A more natural choice might by to take the 0.025 and 0.975 percentiles of the distribution as a confidence range. We would expect 2.5% of data to fall below this range and 2.5% of data to fall above the range. We can use qgamma to determine that for our example parameters the confidence range would be [0.081, 1.857].
qgamma(c(0.025, 0.975), 2, 3)
# [1] 0.08073643 1.85721446
The mean expected value of a gamma is:
E[X] = k * theta
The variance is Var[X] = k * theta^2 where, k is shape and theta is scale.
But typically I would use 95% quantiles to indicate data spread.
Is there a function or an elegant way in the R language, to get the minimum range, that covers, say 95% of all values in a vector?
Any suggestions are very welcome :)
95% of the data will fall between the 2.5th percentile and 97.5th percentile. You can compute that value in R as follows:
x <- runif(100)
quantile(x,probs=c(.025,.975))
To get a sense of what's going on, here's a plot:
qts <- quantile(x,probs=c(.05,.95))
hist(x)
abline(v=qts[1],col="red")
abline(v=qts[2],col="red")
Note this is the exact/empirical 95% interval; there's no normality assumption.

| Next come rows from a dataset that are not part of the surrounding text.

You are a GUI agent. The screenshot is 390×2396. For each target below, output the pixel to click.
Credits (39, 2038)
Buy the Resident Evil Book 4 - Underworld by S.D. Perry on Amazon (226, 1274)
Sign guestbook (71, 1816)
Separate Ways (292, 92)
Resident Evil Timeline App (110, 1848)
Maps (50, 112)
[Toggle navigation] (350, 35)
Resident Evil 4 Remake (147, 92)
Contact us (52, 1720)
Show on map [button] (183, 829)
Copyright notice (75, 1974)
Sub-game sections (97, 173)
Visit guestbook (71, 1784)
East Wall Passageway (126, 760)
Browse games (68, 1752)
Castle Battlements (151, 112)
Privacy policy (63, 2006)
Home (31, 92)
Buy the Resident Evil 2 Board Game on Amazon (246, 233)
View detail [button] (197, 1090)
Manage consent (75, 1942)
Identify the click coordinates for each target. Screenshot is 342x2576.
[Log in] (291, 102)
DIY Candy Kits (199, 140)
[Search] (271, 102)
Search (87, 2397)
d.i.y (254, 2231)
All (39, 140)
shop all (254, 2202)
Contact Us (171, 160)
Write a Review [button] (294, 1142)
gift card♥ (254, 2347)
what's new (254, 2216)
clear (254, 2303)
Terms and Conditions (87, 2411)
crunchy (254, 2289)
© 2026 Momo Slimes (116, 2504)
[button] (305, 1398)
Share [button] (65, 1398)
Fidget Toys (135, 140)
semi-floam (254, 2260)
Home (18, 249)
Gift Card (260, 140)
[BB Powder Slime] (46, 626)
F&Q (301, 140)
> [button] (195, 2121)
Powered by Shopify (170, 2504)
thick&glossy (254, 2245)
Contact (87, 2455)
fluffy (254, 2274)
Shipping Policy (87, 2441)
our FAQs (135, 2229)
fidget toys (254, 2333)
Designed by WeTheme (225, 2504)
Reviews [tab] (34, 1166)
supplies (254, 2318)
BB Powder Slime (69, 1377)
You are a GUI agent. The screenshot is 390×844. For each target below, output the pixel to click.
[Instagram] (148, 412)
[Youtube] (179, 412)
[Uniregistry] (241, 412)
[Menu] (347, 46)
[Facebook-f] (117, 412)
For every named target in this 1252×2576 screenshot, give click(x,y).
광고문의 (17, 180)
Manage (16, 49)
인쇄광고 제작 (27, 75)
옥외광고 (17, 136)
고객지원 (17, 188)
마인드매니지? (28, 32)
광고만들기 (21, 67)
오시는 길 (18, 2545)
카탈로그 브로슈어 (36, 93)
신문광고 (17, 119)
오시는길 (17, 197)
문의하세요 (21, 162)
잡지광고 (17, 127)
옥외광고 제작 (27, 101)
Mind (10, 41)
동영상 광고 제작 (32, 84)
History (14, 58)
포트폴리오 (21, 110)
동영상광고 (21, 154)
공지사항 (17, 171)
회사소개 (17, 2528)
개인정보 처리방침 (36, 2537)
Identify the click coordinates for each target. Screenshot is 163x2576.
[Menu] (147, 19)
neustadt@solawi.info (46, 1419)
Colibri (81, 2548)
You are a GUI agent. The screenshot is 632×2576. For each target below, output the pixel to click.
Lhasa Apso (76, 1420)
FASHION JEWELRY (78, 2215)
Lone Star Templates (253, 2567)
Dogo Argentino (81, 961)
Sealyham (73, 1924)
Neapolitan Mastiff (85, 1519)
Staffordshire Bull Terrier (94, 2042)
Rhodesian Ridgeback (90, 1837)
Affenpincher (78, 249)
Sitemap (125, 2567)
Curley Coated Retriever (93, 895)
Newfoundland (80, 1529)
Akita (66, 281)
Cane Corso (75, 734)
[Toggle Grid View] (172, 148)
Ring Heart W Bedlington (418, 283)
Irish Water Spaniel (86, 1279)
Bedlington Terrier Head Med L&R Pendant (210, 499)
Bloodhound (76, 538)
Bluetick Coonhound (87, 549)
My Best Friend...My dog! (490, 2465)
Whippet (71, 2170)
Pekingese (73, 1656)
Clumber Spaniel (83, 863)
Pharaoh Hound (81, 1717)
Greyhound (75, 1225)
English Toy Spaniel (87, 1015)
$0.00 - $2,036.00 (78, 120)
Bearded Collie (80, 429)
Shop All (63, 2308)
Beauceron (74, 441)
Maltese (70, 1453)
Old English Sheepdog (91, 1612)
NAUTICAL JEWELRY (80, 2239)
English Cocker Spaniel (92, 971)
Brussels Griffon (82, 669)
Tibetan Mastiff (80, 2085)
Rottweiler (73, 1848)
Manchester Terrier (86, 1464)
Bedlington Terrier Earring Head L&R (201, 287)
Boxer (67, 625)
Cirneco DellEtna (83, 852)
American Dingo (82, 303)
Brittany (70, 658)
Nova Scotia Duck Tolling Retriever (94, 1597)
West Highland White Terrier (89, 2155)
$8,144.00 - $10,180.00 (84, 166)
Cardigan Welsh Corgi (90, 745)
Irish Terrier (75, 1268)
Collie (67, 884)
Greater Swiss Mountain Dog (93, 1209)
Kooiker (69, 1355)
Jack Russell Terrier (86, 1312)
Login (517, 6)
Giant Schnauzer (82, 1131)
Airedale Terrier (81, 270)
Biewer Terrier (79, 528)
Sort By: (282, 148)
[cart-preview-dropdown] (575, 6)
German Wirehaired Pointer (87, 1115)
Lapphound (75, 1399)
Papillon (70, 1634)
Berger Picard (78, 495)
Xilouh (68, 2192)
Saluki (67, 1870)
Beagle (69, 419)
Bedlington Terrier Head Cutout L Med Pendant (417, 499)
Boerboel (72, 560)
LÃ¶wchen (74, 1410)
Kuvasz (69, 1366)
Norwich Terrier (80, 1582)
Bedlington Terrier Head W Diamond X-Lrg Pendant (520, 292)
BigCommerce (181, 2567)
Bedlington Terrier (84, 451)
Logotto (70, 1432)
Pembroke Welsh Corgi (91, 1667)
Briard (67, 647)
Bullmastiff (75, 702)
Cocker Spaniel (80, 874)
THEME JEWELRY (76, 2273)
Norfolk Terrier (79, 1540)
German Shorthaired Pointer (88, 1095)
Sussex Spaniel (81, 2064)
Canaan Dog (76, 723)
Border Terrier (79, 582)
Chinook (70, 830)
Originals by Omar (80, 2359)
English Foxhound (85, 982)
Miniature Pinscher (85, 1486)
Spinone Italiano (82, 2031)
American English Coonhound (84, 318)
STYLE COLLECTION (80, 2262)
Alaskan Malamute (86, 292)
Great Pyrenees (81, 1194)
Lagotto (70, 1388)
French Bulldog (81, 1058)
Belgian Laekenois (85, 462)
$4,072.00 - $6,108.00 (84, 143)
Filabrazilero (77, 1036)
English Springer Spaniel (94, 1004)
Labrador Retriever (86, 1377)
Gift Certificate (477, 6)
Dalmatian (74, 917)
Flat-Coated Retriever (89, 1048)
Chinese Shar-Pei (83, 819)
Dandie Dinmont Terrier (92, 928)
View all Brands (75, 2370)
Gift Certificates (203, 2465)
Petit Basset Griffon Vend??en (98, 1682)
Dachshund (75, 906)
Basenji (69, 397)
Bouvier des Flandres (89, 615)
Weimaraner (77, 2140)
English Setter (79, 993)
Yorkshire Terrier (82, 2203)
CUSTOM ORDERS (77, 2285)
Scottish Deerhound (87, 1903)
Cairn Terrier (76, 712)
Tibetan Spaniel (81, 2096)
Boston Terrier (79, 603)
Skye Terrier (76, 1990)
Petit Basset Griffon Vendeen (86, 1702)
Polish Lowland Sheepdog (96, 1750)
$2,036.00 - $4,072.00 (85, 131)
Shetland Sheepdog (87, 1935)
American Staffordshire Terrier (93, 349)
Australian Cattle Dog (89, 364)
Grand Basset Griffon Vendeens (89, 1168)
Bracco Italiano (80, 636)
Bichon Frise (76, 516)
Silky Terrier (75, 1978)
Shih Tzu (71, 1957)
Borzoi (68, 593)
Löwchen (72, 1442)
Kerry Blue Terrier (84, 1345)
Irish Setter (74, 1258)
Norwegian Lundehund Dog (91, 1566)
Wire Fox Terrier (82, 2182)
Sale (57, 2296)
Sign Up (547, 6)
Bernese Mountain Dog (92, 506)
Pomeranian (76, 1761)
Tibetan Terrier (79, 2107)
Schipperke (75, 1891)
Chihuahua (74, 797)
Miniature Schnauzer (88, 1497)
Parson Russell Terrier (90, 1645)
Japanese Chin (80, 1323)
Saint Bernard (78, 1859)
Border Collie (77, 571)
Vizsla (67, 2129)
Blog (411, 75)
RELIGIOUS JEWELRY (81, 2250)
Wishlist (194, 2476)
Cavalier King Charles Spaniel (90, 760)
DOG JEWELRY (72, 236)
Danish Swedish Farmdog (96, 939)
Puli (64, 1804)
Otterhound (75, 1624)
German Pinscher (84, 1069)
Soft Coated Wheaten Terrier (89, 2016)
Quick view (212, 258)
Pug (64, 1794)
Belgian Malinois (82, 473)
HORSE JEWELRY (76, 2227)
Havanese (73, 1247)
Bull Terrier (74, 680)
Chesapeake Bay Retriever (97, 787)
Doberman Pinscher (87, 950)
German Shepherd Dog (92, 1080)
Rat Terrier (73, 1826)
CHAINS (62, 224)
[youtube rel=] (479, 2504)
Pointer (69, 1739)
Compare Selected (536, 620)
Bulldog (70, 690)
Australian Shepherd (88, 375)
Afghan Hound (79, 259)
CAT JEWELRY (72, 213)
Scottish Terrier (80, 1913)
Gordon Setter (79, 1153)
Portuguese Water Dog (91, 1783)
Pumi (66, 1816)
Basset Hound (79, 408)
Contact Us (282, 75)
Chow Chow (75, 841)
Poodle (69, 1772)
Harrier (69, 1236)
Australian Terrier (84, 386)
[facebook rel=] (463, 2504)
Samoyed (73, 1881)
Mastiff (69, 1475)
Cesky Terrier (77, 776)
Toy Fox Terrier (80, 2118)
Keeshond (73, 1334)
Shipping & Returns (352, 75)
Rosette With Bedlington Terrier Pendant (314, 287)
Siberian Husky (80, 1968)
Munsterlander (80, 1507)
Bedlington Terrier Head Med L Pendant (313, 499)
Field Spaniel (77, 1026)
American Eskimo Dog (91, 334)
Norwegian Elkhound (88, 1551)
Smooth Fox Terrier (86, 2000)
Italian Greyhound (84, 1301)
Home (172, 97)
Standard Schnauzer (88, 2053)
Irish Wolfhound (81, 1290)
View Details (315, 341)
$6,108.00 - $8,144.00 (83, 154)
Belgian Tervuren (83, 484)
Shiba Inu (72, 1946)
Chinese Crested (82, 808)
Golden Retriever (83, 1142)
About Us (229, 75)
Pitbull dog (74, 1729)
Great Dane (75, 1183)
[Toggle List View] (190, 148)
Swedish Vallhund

It's not so hard to write such function:
find_cover_region <- function(x, alpha=0.95) {
n <- length(x)
x <- sort(x)
k <- as.integer(round((1-alpha) * n))
i <- which.min(x[seq.int(n-k, n)] - x[seq_len(k+1L)])
c(x[i], x[n-k+i-1L])
}
Function will find shortest interval. If there are intervals with the same length first (from -Inf) will be picked up.
find_cover_region(1:100, 0.70)
# [1] 1 70
find_cover_region(rnorm(10000), 0.9973) # three sigma, approx (-3,3)
# [1] -2.859 3.160 # results may differ
You could also look on highest density regions (e.g. in package hdrcde, function hdr). It's more statistical way to find shortest intervals with given cover probability (some kernel density estimators are involved).
The emp.hpd function in the TeachingDemos package will find the values in a vector that enclose a given percentage of the data (95%) that also give the shortest range between the values. If the data is roughly symmetric then this will be close to the results of using quantile, but if the data are skewed then this will give a shorter range.
If the values are distributed approximately like the normal distribution, you can use the standard deviation. First, calculate the mean µ and standard deviation of the distribution. 95% of the values will be in the interval of (µ - 1.960 * stdev, µ + 1.960 * stdev).